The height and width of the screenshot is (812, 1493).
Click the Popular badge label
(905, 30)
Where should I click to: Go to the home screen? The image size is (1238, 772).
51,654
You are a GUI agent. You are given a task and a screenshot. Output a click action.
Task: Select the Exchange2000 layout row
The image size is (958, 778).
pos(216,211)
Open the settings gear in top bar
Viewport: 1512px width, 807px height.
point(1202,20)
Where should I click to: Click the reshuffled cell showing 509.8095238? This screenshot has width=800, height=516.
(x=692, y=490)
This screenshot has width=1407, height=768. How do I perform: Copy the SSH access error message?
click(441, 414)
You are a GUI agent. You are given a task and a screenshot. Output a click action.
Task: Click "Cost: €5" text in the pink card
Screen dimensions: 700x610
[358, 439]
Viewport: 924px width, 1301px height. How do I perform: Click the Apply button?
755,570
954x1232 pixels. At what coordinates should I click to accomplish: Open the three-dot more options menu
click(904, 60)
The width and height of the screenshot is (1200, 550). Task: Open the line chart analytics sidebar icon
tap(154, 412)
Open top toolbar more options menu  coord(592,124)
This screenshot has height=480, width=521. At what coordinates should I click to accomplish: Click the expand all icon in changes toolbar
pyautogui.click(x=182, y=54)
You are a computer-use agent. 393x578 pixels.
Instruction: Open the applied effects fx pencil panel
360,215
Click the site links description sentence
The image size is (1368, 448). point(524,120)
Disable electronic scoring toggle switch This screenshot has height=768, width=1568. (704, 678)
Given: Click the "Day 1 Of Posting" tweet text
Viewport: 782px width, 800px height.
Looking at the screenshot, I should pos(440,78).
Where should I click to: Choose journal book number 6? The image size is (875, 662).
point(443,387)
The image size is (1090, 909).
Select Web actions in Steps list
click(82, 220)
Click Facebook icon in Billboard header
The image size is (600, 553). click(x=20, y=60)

○ ○ ○ ○

## Problem requirements
Show the lines from the data above that contain the string "text".

## Response
Task: Click "Cost: €5" text in the pink card
Given: Click the "Day 1 Of Posting" tweet text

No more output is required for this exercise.